Extracted text:
=======

I had butterflies in my stomach right from the moment I booked my ticket to Goa, somehow managing to shut the laptop slowly because the sand stuck in it between the screen and keyboard still crunches from all the times I set out to the library and ended up bag and baggage at the beach.
As I slept though the flight I dreamed about my years there. I remember seeing the world through the bottom of a Smirnoff quarter. Peace was a permanent state. We lost phones so easily because we didn’t really need them. We spent our afternoons looking up the Wikipedia pages of our idols to see where they were at our age. We stayed away from the boys who smelled too good because anyone who smells that good for an 8 am class is obviously marinated in perfume for lack of baths. Every pizza was a personal pizza if you tried hard enough and believed in yourself. Facebook needed a relationship status called, “Man, I don’t know… Ask her…”
We could lie around in the sand, drinking vodka (because we soon learned that if you drink enough vodka it tastes like love) and looking at the stars and talking to anyone about how we missed being the age when we thought we would have our shit together by now. If they weren’t interested, they’d pass out right next to us or throw up on us.

=======

Raw records:

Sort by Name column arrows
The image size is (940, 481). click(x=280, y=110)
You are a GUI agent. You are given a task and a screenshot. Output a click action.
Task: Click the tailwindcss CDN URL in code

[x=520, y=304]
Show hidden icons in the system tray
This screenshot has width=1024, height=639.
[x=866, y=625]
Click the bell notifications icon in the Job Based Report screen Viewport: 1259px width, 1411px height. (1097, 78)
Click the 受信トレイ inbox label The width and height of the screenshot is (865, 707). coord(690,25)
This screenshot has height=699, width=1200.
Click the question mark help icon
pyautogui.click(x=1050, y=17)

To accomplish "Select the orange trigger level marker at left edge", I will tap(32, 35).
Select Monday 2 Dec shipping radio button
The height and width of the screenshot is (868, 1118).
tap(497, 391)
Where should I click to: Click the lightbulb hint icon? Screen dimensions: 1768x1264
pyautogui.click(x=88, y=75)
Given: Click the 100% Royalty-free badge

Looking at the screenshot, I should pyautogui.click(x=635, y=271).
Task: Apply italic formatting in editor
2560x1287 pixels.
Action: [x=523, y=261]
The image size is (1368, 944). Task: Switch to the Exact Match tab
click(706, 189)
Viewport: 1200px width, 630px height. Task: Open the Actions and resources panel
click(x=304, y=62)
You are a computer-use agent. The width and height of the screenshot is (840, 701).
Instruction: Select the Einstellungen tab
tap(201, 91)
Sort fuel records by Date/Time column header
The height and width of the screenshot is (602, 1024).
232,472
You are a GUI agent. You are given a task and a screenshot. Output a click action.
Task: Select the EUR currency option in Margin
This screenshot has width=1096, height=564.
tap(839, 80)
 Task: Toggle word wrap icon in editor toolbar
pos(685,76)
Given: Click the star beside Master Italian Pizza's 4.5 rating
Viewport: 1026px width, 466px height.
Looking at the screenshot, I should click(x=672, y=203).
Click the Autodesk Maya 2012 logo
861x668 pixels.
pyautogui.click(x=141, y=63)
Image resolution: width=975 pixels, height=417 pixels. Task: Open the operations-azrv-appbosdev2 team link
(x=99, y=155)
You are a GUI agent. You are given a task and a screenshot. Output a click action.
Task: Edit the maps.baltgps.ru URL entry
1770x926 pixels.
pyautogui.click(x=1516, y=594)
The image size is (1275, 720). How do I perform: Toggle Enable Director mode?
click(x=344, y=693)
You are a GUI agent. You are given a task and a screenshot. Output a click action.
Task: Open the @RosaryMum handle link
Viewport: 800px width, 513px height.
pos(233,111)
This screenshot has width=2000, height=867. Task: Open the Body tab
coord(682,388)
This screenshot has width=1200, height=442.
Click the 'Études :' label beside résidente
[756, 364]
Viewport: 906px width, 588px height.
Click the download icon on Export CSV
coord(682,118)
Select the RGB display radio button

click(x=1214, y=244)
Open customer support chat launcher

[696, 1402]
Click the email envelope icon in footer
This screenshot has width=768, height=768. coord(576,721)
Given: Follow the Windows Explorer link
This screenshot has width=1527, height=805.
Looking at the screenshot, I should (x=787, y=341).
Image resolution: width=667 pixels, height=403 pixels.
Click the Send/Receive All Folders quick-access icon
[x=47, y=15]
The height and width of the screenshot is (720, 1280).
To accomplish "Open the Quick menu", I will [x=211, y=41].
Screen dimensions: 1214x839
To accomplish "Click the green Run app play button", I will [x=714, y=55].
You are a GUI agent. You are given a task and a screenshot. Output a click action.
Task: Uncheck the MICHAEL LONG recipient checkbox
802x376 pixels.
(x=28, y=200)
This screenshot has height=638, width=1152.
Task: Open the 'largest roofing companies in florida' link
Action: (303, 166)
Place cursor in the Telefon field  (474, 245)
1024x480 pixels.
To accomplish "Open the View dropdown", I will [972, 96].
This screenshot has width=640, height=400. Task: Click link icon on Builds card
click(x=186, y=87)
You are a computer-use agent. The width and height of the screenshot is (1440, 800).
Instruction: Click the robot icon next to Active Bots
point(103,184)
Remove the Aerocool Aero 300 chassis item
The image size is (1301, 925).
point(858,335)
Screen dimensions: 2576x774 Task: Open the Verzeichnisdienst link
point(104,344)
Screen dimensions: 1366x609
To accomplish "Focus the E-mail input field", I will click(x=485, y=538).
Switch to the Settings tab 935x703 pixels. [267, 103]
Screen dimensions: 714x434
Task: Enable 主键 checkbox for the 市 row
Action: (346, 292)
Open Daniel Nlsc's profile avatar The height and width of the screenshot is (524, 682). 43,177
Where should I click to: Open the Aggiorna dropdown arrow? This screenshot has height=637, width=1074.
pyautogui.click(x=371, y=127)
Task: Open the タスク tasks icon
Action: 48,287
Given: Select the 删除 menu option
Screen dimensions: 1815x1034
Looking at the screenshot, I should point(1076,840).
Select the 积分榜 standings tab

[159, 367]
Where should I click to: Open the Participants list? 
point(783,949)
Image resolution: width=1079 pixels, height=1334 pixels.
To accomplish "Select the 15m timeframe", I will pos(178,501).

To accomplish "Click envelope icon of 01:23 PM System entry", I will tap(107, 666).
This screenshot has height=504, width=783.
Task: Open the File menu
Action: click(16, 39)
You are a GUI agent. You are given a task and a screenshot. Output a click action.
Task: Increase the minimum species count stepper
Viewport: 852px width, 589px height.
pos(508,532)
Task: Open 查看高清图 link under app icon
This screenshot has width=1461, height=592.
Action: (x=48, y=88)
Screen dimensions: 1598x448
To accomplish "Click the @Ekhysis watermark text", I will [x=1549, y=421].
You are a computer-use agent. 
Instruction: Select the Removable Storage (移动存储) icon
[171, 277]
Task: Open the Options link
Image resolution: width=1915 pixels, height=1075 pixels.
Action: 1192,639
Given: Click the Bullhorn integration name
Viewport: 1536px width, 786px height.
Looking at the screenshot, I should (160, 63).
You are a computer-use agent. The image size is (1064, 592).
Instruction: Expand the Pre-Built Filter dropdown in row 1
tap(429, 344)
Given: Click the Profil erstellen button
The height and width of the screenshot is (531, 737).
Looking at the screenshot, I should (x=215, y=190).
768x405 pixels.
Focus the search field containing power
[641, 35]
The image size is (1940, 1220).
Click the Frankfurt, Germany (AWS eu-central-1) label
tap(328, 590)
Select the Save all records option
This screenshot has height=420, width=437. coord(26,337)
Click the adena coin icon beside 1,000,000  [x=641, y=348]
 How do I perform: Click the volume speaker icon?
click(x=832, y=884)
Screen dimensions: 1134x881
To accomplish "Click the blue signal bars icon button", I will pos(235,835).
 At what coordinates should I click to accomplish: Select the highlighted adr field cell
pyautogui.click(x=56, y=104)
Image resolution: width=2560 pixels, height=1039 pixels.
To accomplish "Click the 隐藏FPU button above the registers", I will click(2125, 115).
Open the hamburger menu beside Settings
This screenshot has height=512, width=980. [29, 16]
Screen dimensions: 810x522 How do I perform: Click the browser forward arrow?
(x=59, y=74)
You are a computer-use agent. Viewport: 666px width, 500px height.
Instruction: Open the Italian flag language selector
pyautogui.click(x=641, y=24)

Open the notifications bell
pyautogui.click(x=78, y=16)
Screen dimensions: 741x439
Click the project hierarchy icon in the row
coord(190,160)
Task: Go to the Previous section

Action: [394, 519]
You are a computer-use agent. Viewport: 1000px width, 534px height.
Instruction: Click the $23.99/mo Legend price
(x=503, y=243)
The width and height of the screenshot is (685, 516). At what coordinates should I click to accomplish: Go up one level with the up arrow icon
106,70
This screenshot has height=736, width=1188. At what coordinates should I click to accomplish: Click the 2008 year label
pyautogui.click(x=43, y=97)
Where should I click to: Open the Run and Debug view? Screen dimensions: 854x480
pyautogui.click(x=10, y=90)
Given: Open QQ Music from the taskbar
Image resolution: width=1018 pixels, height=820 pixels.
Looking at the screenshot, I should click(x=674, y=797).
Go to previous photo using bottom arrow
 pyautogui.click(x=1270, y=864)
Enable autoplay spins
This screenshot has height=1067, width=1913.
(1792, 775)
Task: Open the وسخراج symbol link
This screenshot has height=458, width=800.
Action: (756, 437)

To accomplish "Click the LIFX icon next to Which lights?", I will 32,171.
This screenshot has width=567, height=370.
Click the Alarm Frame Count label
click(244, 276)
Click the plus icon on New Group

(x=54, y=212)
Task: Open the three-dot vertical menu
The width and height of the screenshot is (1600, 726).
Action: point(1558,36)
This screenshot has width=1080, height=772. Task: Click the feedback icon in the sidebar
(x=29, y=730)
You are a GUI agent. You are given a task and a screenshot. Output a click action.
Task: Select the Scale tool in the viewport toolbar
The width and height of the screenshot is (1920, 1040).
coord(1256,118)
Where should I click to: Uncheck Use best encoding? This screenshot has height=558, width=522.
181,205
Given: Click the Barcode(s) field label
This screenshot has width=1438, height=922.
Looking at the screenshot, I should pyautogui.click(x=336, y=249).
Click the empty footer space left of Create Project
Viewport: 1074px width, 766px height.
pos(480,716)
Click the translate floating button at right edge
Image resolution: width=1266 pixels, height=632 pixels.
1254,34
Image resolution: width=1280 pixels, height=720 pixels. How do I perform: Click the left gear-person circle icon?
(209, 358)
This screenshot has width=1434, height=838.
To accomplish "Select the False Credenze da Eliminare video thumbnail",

=======

Task requirements:
a – According to the Goa piece, what happens if you drink enough vodka?
b – Summarize the Goa piece in two sentences.
c – Extend the Goa piece by picking up after its final sentence.
You won't need the lines.

Outputs:
a – It tastes like love.

b – After excitedly booking a ticket to Goa, the narrator sleeps through the flight and dreams of years spent there, when peace felt permanent, phones were easily lost, and afternoons went to reading idols' Wikipedia pages. Those days also meant lying in the sand drinking vodka, looking at the stars, and telling anyone who would listen how they missed being the age when they thought they would have their lives together by now.

c –
You win some, you lose some.
I reached Goa and within a day I met everyone. Like, everyone. My best friends, my corridor-mates, the girl who helped me pass Quantum Chemistry, the boy who made me listen to Arctic Monkeys for the first time; I didn’t remember all their names but I knew them because they were all part of me in one way or another. And we took rooms in a filthy motel halfway between the college and the beach and I felt like I was in the insides or a burrito, warm and safe and filthy and whole.
I’d spent years watching these people. Borrowing food, notes, sometimes smiles. I don’t think we knew it then, but we grew up together. In humor, in ambition, in purpose, in vocabulary. We fed off each other’s energy and grew and if anyone, and I mean anyone, had been missing from the equation we’d all be a tad bit different. They’re all people I’ll never stop looking for in a crowded place. I watched them through the evening, talking to each other about their lives then and now.
He told her about his new music venture and how he was so excited to work at the studio, and when she whined about being a corporate slave and how much she hated it, he hugged her tight and said it was all going to be okay. I’d seen that hug before. I’d seen it three years back, when he’d missed a passing grade in a subject that she’d aced. She’d hugged him tight and told him it was all going to be okay.
I think that’s what college was. It was a lot of everyone telling everyone that it’s all going to be okay.
The drunken texts one received and the words one scribbled on the last pages of notebooks were really all the love and knowledge one needed to get through.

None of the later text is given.